Liver‐specific deficiency of unc‐51 like kinase 1 and 2 protects mice from acetaminophen‐induced liver injury

unc‐51‐like autophagy activating kinase 1 and 2 (Ulk1/2) regulate autophagy initiation under various stress conditions. However, the physiological functions of these Ser/Thr kinases are not well characterized. Here, we show that mice with liver‐specific double knockout (LDKO) of Ulk1 and Ulk2 ( Ulk1/2 LDKO) are viable, but exhibit overt hepatomegaly phenotype. Surprisingly, Ulk1/2 LDKO mice display normal autophagic activity in hepatocytes upon overnight fasting, but are strongly resistant to acetaminophen (APAP)‐induced liver injury. Further studies revealed that Ulk1/2 are also dispensable for APAP‐induced autophagy process, but are essential for the maximum activation of c‐Jun N‐terminal kinase (JNK) signaling both in vivo and in isolated primary hepatocytes during APAP treatment. Mechanistically, APAP‐induced inhibition of mechanistic target of rapamycin complex 1 releases Ulk1 from an inactive state. Activated Ulk1 then directly phosphorylates and increases the kinase activity of mitogen‐activated protein kinase kinase 4 and 7 (MKK4/7), the upstream kinases and activator of JNK, and mediates APAP‐induced liver injury. Ulk1‐dependent phosphorylation of MKK7 was further confirmed by a context‐dependent phosphorylation antibody.
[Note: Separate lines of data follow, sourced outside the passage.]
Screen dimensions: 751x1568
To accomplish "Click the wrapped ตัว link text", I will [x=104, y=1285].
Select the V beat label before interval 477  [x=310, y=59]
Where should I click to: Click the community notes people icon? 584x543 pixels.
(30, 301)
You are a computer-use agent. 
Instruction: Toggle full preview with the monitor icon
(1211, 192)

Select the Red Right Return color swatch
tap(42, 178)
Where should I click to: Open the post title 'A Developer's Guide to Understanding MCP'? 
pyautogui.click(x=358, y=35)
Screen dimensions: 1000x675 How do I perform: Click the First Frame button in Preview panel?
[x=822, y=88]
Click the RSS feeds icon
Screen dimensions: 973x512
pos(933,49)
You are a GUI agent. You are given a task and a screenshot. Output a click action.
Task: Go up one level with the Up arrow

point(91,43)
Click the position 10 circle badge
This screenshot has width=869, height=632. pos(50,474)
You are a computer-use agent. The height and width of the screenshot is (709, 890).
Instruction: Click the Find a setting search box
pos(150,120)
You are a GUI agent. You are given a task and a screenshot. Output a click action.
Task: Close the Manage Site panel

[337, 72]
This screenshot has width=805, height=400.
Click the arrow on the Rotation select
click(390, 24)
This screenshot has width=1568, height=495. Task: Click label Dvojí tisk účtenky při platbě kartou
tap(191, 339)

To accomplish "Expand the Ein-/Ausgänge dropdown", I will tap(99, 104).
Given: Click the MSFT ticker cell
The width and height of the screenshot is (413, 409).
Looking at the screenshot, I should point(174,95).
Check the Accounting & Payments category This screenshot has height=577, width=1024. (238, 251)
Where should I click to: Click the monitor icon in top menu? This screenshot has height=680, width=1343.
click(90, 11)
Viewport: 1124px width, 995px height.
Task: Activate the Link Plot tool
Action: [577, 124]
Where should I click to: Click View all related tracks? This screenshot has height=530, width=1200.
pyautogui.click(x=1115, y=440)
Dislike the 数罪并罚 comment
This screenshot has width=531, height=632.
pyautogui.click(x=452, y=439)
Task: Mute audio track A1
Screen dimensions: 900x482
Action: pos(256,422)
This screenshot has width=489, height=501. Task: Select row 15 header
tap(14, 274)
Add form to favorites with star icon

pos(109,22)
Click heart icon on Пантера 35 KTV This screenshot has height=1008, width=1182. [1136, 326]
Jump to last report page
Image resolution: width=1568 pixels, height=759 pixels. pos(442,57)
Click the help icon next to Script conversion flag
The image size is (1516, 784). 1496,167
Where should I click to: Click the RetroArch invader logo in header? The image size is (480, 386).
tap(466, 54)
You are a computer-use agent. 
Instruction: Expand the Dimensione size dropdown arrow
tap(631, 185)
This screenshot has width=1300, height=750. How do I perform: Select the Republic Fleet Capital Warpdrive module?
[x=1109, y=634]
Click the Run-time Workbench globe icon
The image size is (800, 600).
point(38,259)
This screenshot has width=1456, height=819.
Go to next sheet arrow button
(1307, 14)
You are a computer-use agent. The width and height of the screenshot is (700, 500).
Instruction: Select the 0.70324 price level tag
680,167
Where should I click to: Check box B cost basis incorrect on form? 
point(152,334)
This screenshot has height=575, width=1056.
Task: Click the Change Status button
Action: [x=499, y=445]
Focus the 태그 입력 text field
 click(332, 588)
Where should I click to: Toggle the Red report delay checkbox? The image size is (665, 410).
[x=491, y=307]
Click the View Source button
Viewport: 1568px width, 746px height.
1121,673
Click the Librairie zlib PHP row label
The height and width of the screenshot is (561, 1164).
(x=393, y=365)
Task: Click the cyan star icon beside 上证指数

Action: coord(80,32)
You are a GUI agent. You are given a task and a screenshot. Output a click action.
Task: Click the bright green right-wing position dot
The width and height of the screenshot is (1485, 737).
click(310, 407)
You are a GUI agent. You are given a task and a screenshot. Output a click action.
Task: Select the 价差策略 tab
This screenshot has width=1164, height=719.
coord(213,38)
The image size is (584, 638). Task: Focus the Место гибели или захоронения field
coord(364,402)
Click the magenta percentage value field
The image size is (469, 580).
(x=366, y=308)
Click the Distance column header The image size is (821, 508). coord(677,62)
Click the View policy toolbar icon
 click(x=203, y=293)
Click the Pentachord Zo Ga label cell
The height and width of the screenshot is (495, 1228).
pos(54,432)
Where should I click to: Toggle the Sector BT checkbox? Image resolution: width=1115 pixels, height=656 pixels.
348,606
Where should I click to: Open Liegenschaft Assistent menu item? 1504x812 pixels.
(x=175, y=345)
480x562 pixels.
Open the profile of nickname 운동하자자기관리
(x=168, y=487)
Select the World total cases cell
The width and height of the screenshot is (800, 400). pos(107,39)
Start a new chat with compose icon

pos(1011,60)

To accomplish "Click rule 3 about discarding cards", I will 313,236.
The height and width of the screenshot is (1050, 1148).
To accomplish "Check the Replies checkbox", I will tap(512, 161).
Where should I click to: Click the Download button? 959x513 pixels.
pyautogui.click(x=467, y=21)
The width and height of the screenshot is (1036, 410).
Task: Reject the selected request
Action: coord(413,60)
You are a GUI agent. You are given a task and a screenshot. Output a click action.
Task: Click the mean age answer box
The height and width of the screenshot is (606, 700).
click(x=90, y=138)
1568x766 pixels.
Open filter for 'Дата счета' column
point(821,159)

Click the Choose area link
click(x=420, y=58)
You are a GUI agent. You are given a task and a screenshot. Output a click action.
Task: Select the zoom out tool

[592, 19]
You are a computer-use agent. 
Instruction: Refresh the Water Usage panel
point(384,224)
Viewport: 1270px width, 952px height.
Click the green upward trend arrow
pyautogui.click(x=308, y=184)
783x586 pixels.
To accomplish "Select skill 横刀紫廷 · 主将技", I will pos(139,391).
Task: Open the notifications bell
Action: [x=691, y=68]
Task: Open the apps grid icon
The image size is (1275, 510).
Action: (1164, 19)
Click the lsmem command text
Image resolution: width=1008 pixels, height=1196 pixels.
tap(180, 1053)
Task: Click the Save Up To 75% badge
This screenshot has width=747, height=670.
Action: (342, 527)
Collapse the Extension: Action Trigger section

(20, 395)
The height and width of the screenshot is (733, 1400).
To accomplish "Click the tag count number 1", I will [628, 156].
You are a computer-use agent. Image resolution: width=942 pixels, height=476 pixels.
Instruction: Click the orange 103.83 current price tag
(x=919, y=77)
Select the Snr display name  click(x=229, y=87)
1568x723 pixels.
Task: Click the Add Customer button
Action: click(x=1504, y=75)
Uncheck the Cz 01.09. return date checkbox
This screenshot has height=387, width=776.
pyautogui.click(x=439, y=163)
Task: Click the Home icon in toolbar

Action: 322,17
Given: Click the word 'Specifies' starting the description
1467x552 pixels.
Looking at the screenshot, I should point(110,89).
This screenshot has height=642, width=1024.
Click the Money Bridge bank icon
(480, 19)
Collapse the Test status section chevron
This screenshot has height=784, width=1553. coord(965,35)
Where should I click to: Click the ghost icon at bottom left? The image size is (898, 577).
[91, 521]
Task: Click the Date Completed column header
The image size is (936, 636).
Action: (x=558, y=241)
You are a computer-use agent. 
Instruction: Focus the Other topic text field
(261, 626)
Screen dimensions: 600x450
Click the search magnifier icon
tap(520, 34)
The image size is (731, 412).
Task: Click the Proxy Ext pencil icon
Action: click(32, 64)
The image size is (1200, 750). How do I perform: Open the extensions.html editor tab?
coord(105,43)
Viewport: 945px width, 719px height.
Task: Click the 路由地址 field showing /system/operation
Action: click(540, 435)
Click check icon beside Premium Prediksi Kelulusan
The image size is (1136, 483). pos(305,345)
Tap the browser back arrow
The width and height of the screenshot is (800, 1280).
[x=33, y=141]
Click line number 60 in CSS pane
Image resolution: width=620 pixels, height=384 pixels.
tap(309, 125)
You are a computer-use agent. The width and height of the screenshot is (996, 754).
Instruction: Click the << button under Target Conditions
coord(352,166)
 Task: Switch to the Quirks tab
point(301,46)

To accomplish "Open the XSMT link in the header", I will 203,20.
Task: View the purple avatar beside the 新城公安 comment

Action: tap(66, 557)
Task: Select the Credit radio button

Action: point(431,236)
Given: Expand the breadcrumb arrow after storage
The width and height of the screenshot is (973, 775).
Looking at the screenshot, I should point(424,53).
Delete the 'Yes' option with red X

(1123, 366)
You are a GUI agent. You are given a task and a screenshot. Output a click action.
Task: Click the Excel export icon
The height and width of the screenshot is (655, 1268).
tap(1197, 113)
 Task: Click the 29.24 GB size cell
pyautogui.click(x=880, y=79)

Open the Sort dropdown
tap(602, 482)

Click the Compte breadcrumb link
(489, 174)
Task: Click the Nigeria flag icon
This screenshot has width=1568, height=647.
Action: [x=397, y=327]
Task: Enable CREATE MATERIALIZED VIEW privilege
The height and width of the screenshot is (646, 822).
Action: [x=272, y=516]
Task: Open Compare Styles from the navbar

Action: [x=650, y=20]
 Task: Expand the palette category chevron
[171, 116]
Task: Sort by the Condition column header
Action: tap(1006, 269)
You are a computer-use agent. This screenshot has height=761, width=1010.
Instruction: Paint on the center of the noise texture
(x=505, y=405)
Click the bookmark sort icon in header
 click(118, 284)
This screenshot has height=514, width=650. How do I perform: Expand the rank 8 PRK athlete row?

Moreover, activation of JNK and APAP‐induced cell death was markedly attenuated in Mkk4/7 double knockdown hepatocytes reconstituted with an Ulk1‐unphosphorylatable mutant of MKK7 compared to those in cells rescued with wild‐type MKK7. Conclusion: Together, these findings reveal an important role of Ulk1/2 for APAP‐induced JNK activation and liver injury, and understanding of this regulatory mechanism may offer us new strategies for prevention and treatment of human APAP hepatotoxicity. (H epatology 2018;67:2397‐2413).